Peaceful protests continue in SLO County through the weekend
Protests related to the death George Floyd, a black man who died after Minneapolis police officer Derek Chauvin knelt on his neck for more than eight minutes, continued into the weekend in San Luis Obispo County.
Sunday marked the eighth consecutive day of protests around the county, from Nipomo to Paso Robles, joining the multitude of protests around the nation.
On Saturday, a protest in Morro Bay gathered about 100 to 200 residents. The peaceful protest began at 3 p.m. at the Morro Bay City Park and lasted about two hours, according to protest organizer and Morro Bay resident Nathan Moran.
“I, like many others, saw the awful video of what happened to George Floyd ... I felt like I needed to step up and I started going to protests last Tuesday,” Moran said.
He said after attending a protest in Paso Robles and the NAACP protest in San Luis Obispo, he wanted to organize one in Morro Bay. The protest was not affiliated with any organization.
He said he organized the march in support of the Black Lives Matter movement and hopes to bring about police reform.
“I understand that there are a lot of different goals that this movement has ... This is the largest civil rights movement in history,” he said, referencing the nationwide and global protests against racial injustice.
He said he originally anticipated about 25 to 50 people would go and was happily surprised that more than 100 people gathered to support the movement.
Moran said while police were present, none had riot gear.
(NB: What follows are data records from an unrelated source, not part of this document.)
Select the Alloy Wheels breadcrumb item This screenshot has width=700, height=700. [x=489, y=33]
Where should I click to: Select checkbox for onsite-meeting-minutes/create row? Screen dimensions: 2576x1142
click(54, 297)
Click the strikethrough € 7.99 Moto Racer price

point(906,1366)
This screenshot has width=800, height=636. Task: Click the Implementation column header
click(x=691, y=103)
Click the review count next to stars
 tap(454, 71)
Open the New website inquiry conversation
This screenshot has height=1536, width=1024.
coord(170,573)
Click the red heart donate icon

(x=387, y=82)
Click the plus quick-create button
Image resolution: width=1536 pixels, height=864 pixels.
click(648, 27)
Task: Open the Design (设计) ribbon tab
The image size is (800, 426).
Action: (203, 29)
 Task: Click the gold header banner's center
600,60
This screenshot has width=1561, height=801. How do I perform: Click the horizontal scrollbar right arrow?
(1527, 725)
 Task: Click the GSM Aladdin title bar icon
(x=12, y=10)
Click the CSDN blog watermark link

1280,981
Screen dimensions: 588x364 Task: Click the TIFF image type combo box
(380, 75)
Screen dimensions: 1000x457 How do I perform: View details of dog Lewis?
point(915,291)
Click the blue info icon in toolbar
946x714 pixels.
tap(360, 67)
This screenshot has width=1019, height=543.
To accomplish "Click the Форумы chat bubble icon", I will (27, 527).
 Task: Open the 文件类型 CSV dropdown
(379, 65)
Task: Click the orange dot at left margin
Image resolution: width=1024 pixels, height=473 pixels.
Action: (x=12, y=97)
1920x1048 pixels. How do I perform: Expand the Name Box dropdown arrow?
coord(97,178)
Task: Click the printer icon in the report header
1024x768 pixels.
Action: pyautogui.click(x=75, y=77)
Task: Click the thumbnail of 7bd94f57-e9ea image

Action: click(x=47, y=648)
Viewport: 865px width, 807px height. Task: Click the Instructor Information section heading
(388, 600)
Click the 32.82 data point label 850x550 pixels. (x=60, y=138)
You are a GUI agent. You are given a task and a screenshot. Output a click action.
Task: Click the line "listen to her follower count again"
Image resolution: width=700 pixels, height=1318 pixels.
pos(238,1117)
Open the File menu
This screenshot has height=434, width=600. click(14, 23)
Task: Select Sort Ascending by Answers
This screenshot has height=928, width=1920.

As protesters marched they held signs and chanted “no justice, no peace.”
“While we are a small community, it doesn’t give us a right to sit by an let other people do the fighting,” Moran said of Morro Bay.
On Sunday, about 200 residents gathered for an hour-long peaceful protest in Atascadero.
The protest began at 4 p.m. at the Sunken Gardens, and protesters marched to the Atascadero Police Station.
Before heading back to the gardens, protesters held an 8 minute and 46 second moment of silence — the amount of time Chauvin had his knee on Floyd’s neck.
At one point in the protest, the crowd was split in two, with half chanting “George Floyd” and the other half chanting “Breonna Taylor,” who was killed March 13 in Louisville, Kentucky, when police officers rammed into her home and shot her at least eight times.
This protest also did not appear to be affiliated with an organization.
Protests in the county began May 30 and there has been at least one protest per day in San Luis Obispo County. A protest on Thursday which was organized by the NAACP garnered an estimated 3,000 people.